–The following story was written  by Ebere Ahanihu

Anna PrzednowekThe care of people with intellectual disabilities, and the impact of social policy on their lives and families, is one of the themes of Anna Przednowek’s PhD research in Carleton University’s School of Social Work.

Przednowek is challenging the mainstream discourse in policy-making that suggests people with intellectual and developmental disabilities need care and, therefore, are incapable of providing care and support to other people in their lives.

In Ontario, argues Przednowek, these people no longer live in institutions and yet society and policy- makers still do not view them as citizens embedded in care relations with other people.

“What we have now,” she says, “is not exactly ‘community living.’” Instead, she contends, many people with intellectual disabilities live within a “care constellation’’ that includes parents, extended family members and care providers.

Przednowek’s research approach is unique in one important respect. It challenges the traditional way of undertaking research about people with intellectual disabilities by relying solely on voices of family members and care providers.

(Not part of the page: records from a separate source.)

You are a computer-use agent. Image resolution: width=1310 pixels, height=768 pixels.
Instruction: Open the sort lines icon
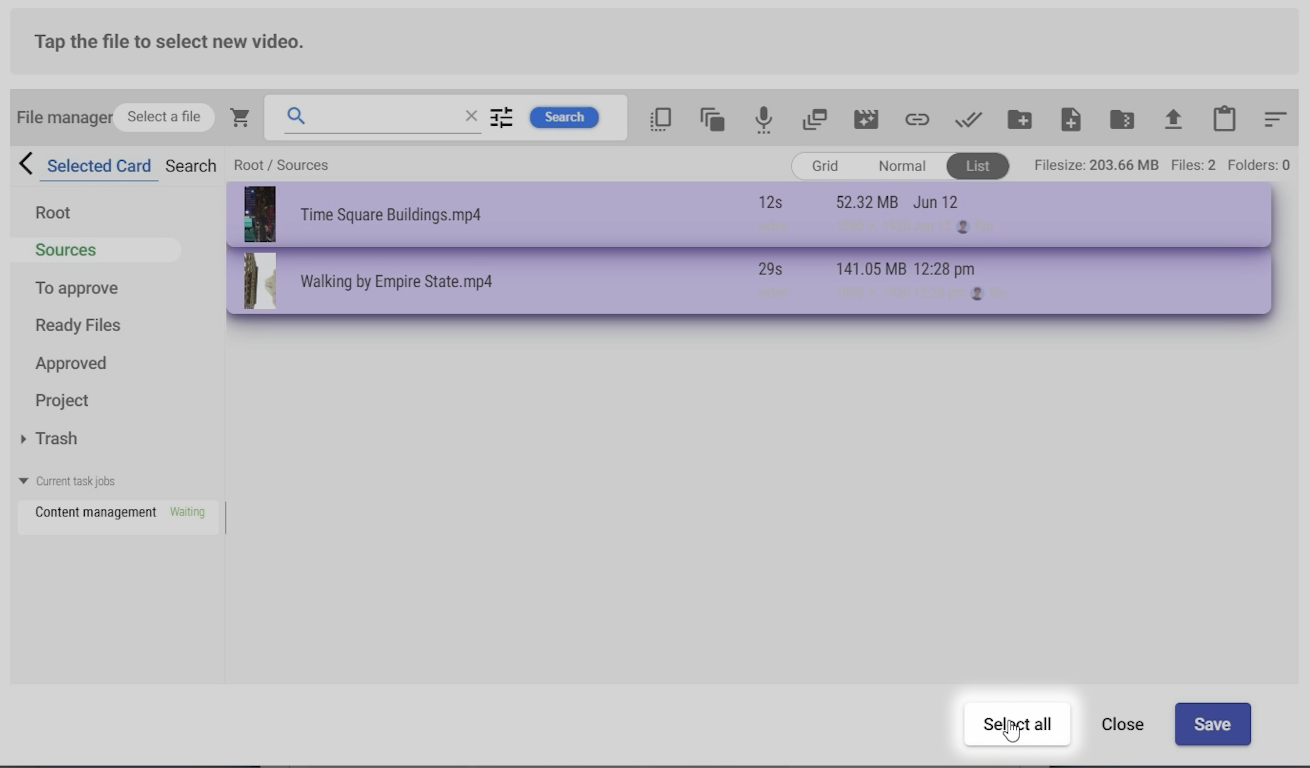click(1274, 119)
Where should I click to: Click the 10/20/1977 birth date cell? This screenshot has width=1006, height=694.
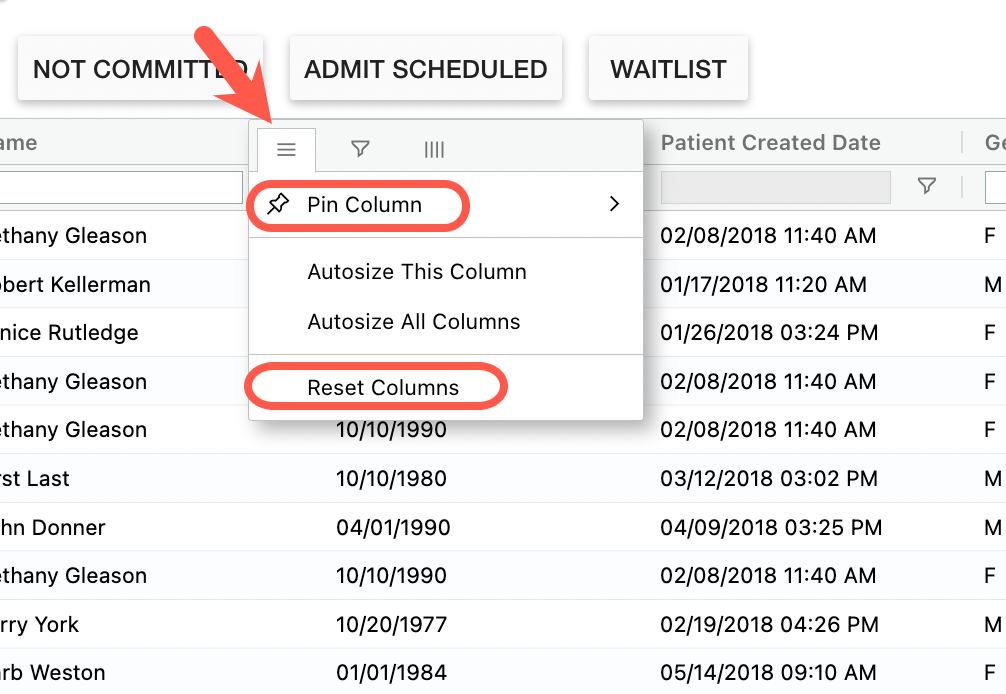click(391, 625)
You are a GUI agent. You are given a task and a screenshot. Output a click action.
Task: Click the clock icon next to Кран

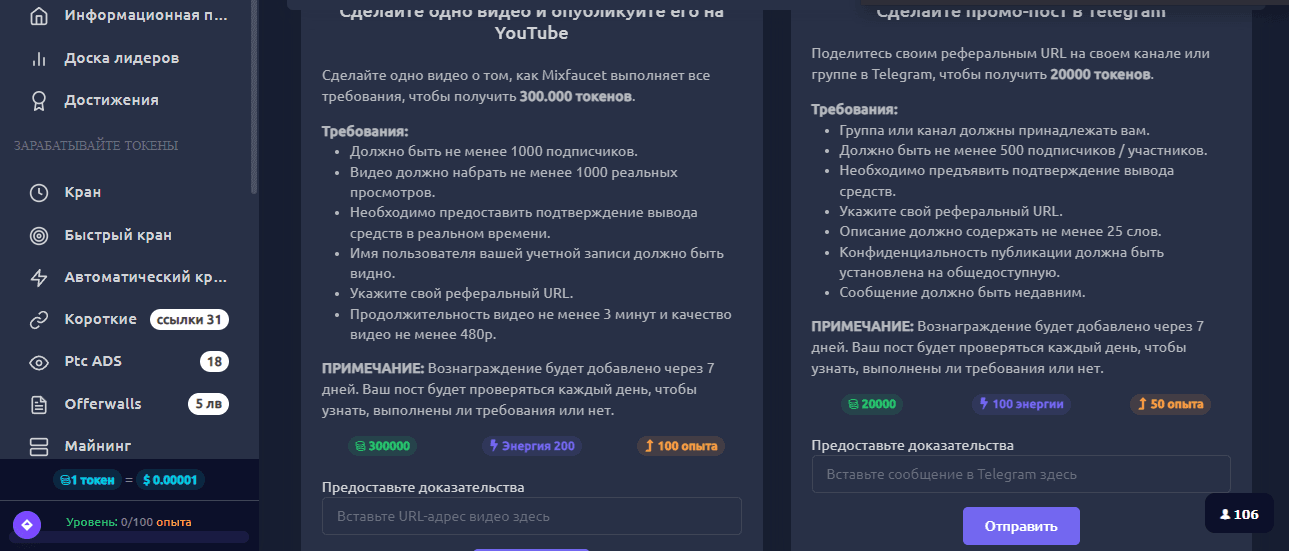(39, 192)
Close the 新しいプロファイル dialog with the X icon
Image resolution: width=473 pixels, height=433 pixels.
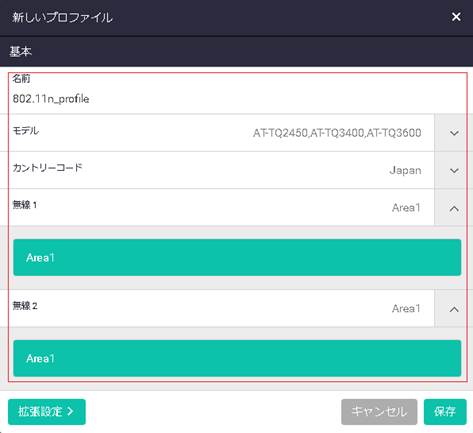tap(456, 17)
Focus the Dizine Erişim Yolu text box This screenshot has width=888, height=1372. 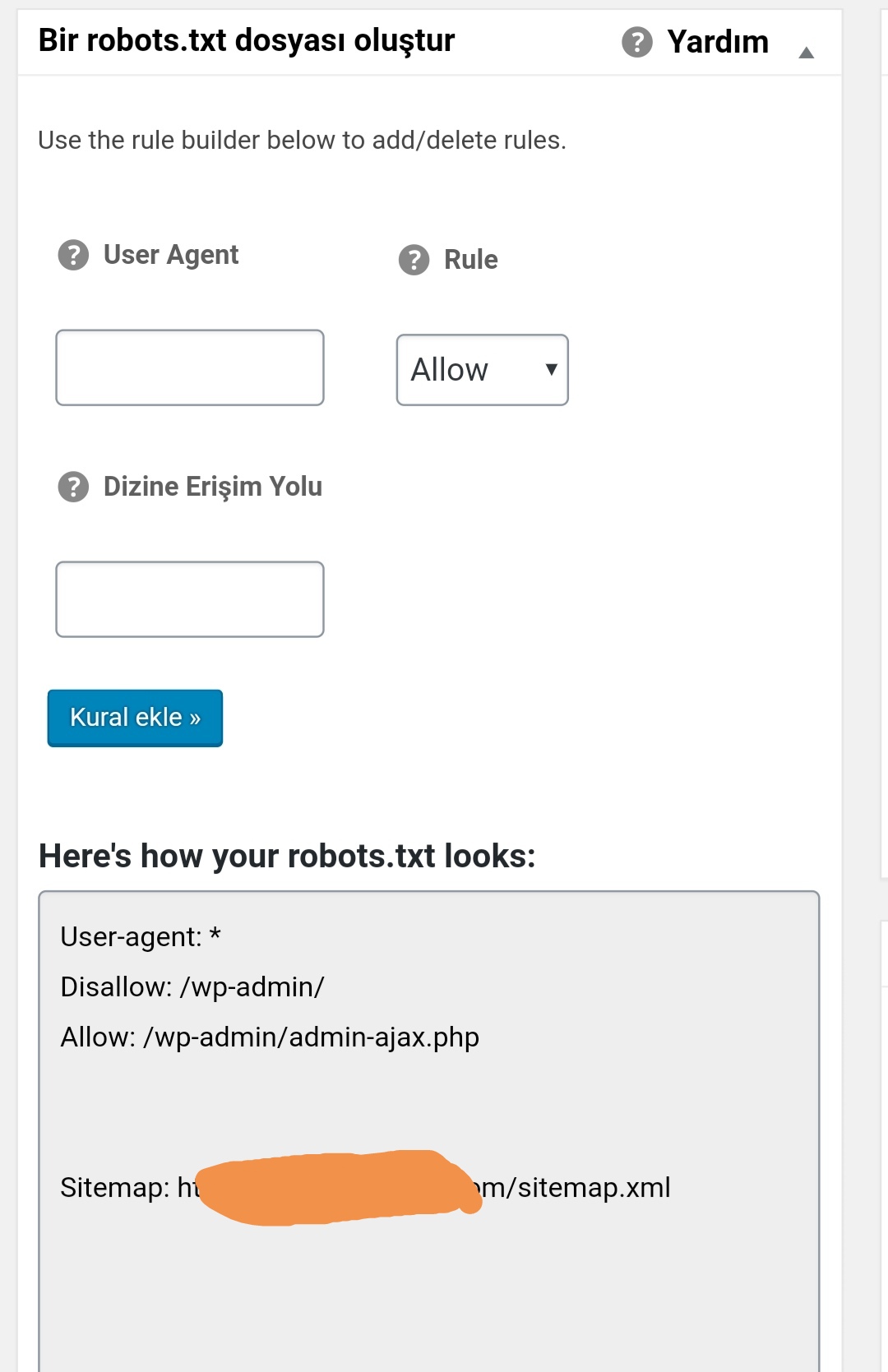(x=190, y=599)
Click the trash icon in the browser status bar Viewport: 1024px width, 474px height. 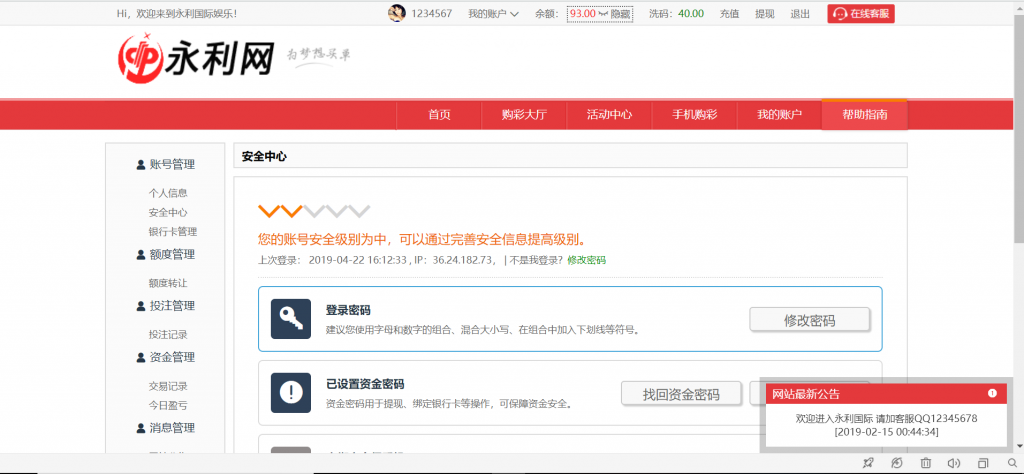(x=925, y=463)
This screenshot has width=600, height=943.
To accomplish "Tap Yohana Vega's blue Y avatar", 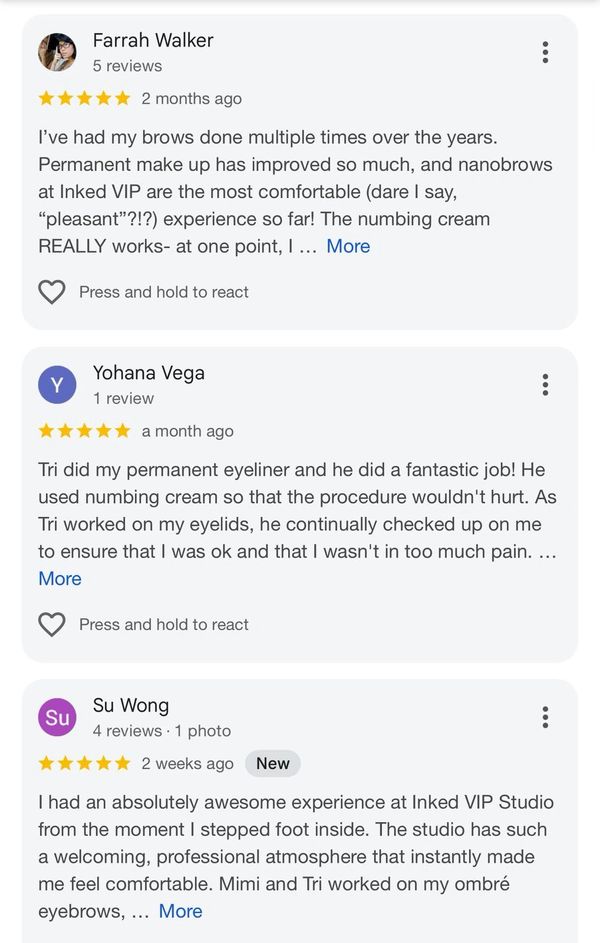I will (57, 385).
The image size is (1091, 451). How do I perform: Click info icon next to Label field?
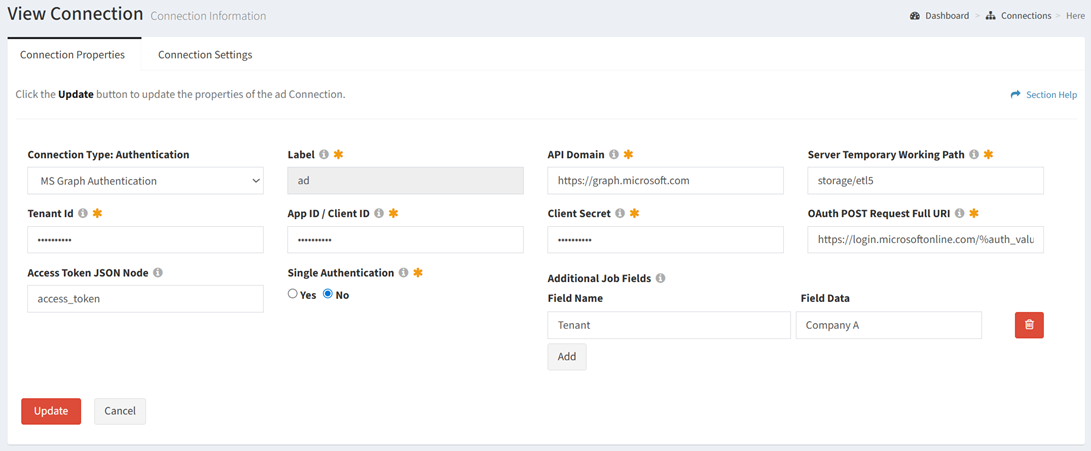click(324, 155)
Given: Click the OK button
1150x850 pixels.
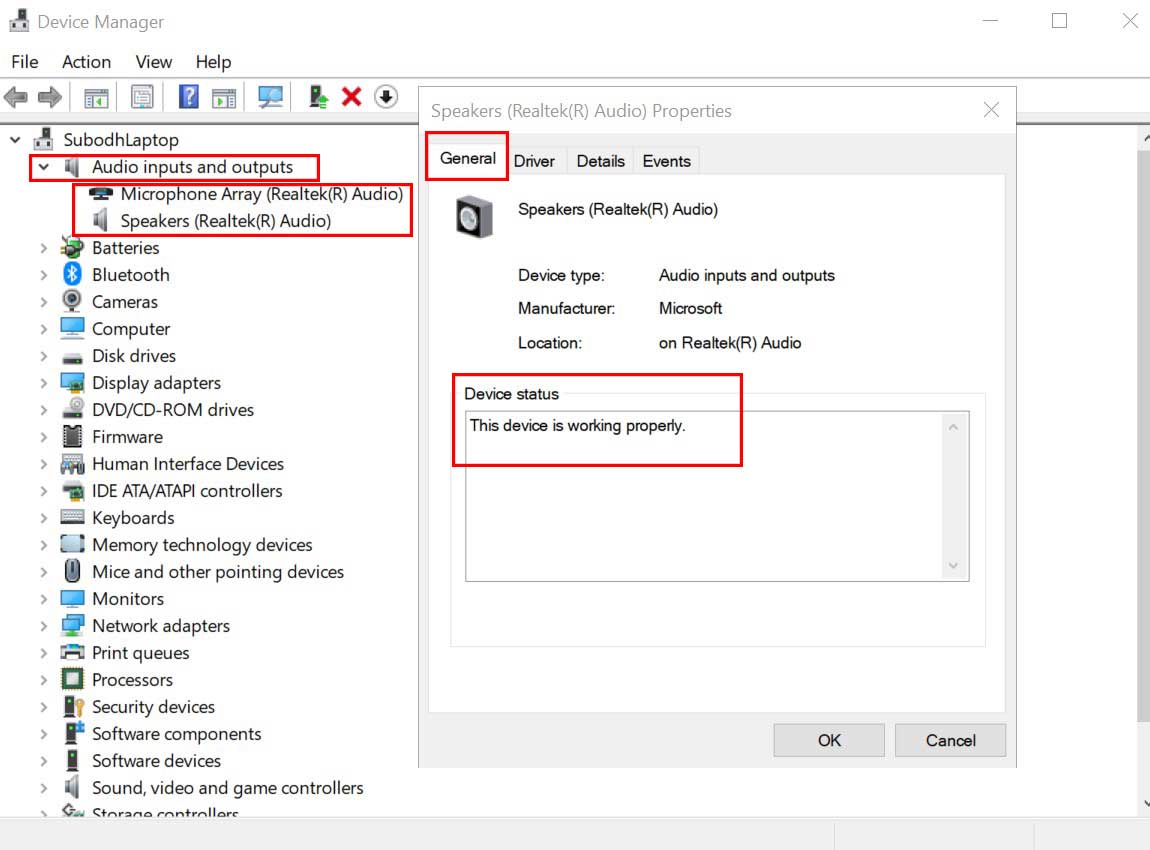Looking at the screenshot, I should point(828,740).
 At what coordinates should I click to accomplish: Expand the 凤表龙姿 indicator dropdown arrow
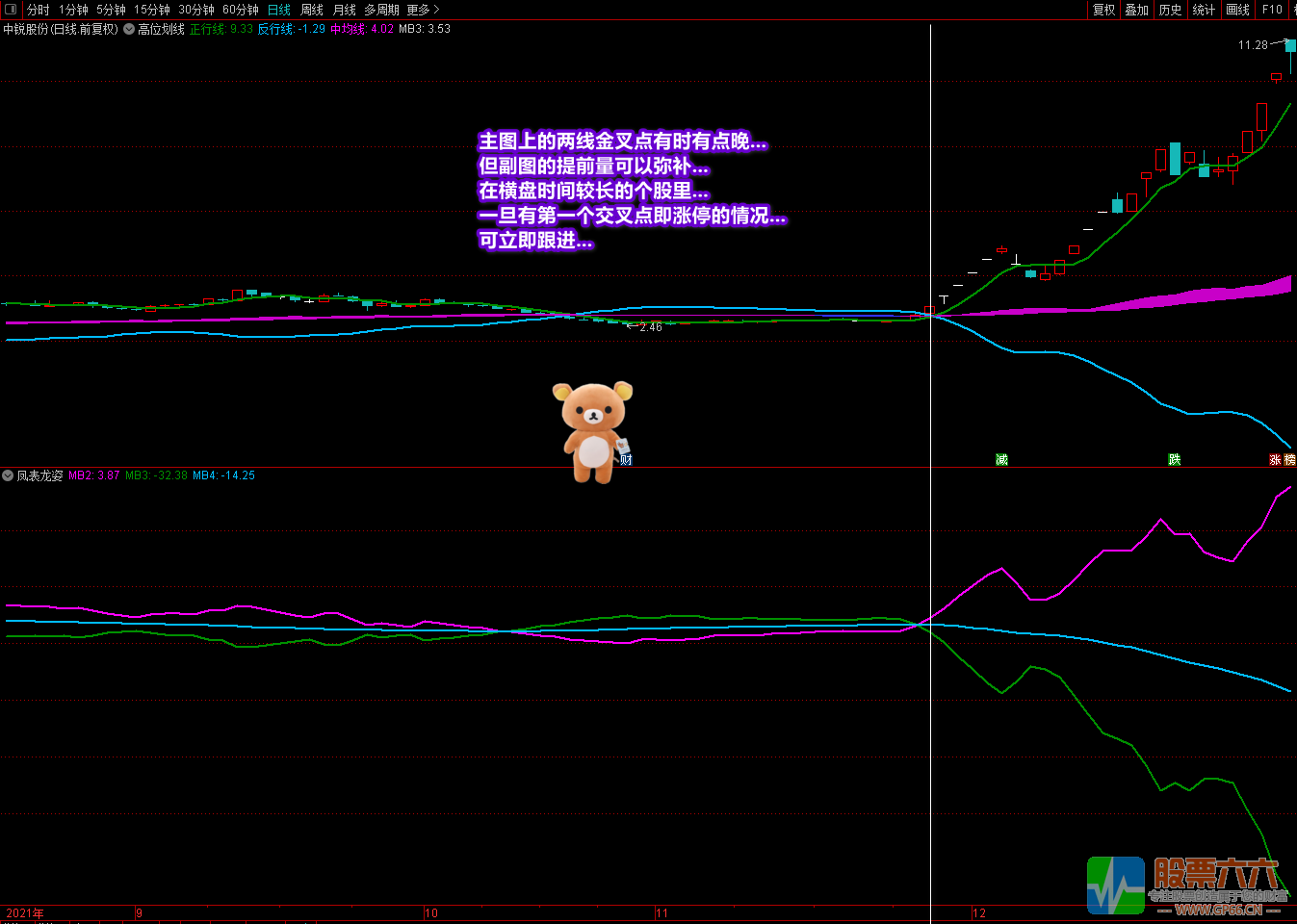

Her approach involves not only the voices of parents, other family members and paid care providers, but also individuals with intellectual disabilities themselves. Her research seeks to understand how the lives of people with intellectual disabilities are intertwined with those of their family members and shaped by socioeconomic status, the presence and age of parents, and whether or not the person has siblings, partners or other extended family members.

One of the key conclusions of her research is that people with intellectual disabilities actually provide care and support to people in their lives, including their partners, aging parents, and other extended family members, as well as pets in their homes.

Przednowek’s thesis is the product of more than 15 years of experience working with people who have intellectual and developmental disabilities. Her clinical work was the foundation of her interest in supportive counselling and behavioral interventions for individuals with complex care needs and their paid and unpaid caregivers.

She developed training workshops and consultations for family care providers, foster parents, volunteers and professionals.

After completing a Master of Social Work degree in 2012, she wanted to understand more fully the impact of social policies on the lives of people with intellectual disabilities and their families, applying to Carleton for doctoral studies in fall 2013. At the School of Social Work, under the supervision of Prof. Susan Braedley, her research is bringing together her clinical work experience and the study of policies that affect the lives of people with intellectual disabilities and those of their care providers.

As much as she believes that policies can be helpful, she is also mindful of their constraining effect. In this regard, her ultimate aim is to start a dialogue in social work practice and care scholarship on the role of people with intellectual and developmental disabilities in the provision of care.